Tactile sensing is one of such activities. We use Piezo sensor based tactile sensing. This sensor detects duration and intensity of stimuli. Mesh of Piezo sensors is installed inside soft skin of SIG2 so that any kind of stimuli can be localized. Human-robot interaction by integration of tactile sensing and concepts of distance between human and robot in ``proxemics'' is on-going research.

Ultra-Sonic Directional Speaker

A new communication method specialized in robots is studied by using a ultra-sonic directional speaker. This speaker realize sound spotting by making use of its directivity. By combination of an omni-directional (normal) speaker and a directional speaker installed in SIG2, we show preliminary demonstrations of multilingual announcement for a group of people.
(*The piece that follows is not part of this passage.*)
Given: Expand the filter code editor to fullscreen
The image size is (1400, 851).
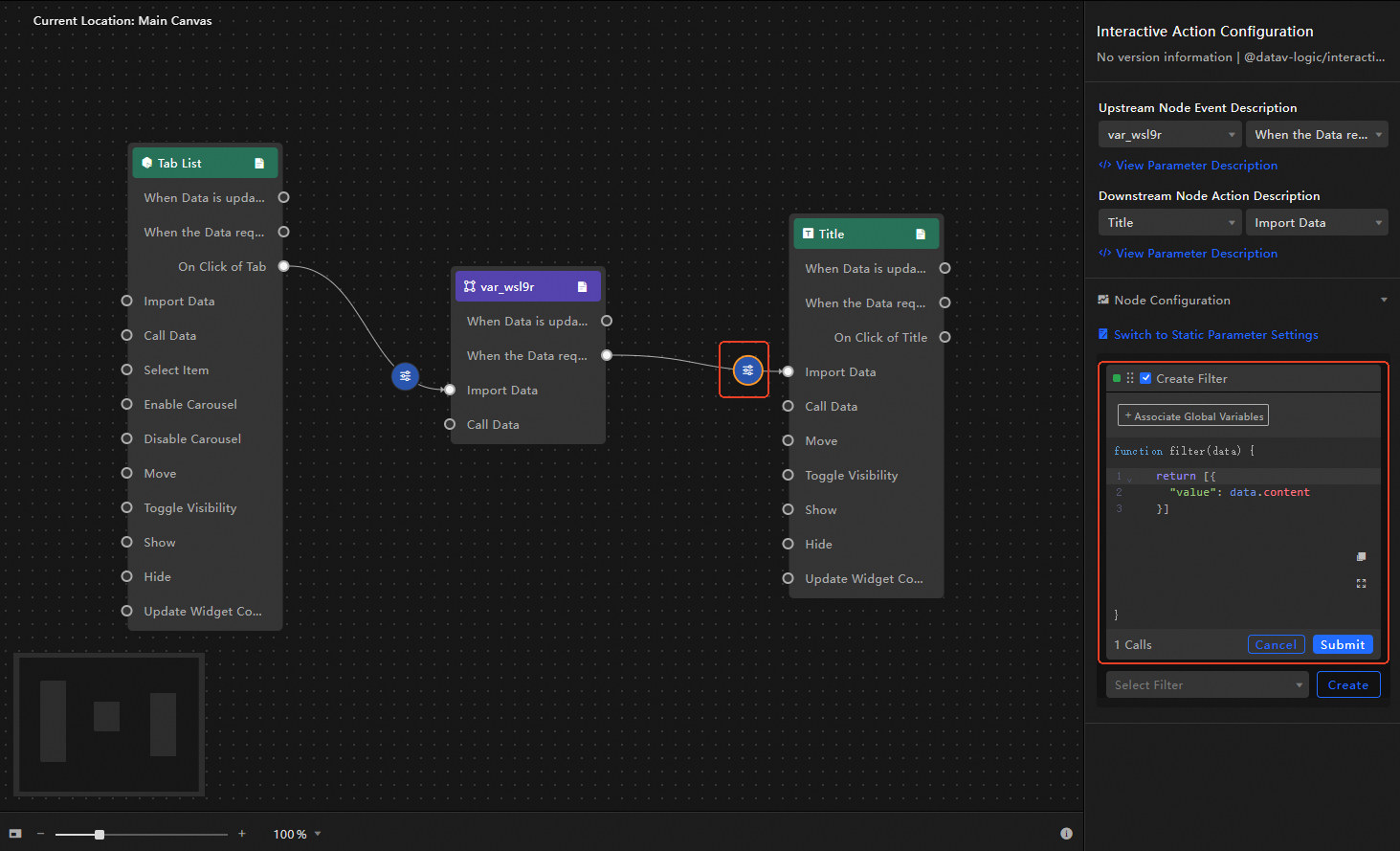Looking at the screenshot, I should pos(1361,584).
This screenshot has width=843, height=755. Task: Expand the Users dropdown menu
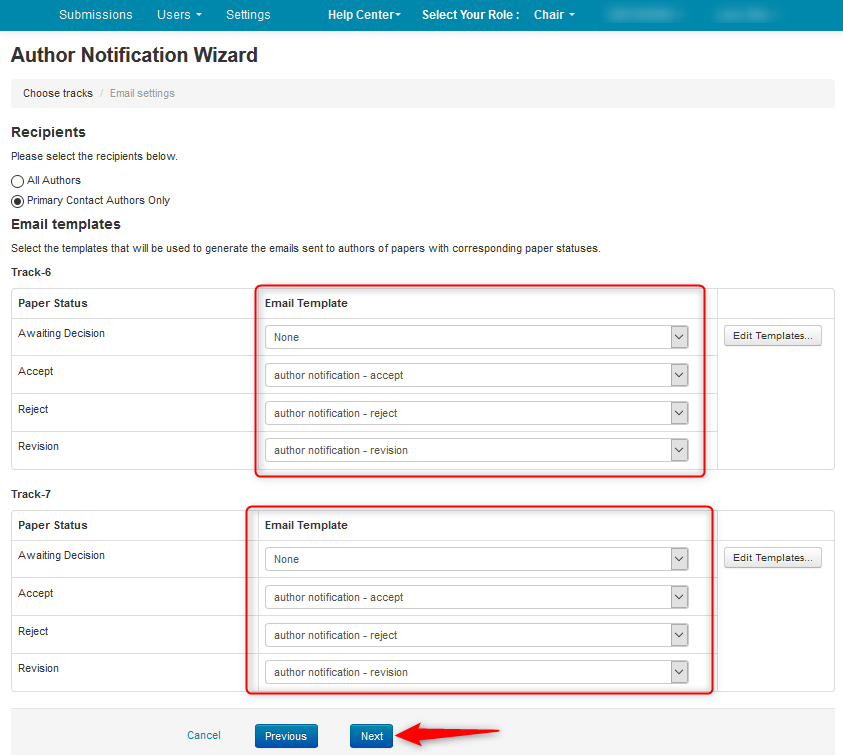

Auditory Awareness by Using Missing Feature Theory

Auditory awareness for a robot is one of critical technologies in realizing an intelligent robot operating in daily environments. We are working on an auditory awareness system by using a new interface between sound source separation and automatic speech recognition (ASR). A mixture of speeches captured with a pair of microphones installed in the ear positions is separated into each speech by using active direction-pass filter (ADPF). The ADPF can extract a sound source from a specific direction in real-time by using interaural phase/intensity differences. The separated speech is recognized by a speech recognizer based on missing feature theory (MFT). By using a missing feature mask, the MFT can cope with distorted and missing features that are caused by speech separation. The ADPF and the ASR are interfaced by the missing feature mask, that is, a missing feature mask for each separated speech is generated in speech separation and is sent to the ASR with the separated speech. Thus, the new interface improves the performance of the auditory awareness system. The auditory awareness system by using the new interface are implemented in three humanoids, i.e., Honda ASIMO, SIG and SIG2 of Kyoto Univ. As a result, the performance of automatic speech recognition improves over 50% in every humanoid in case of simultaneous three speeches.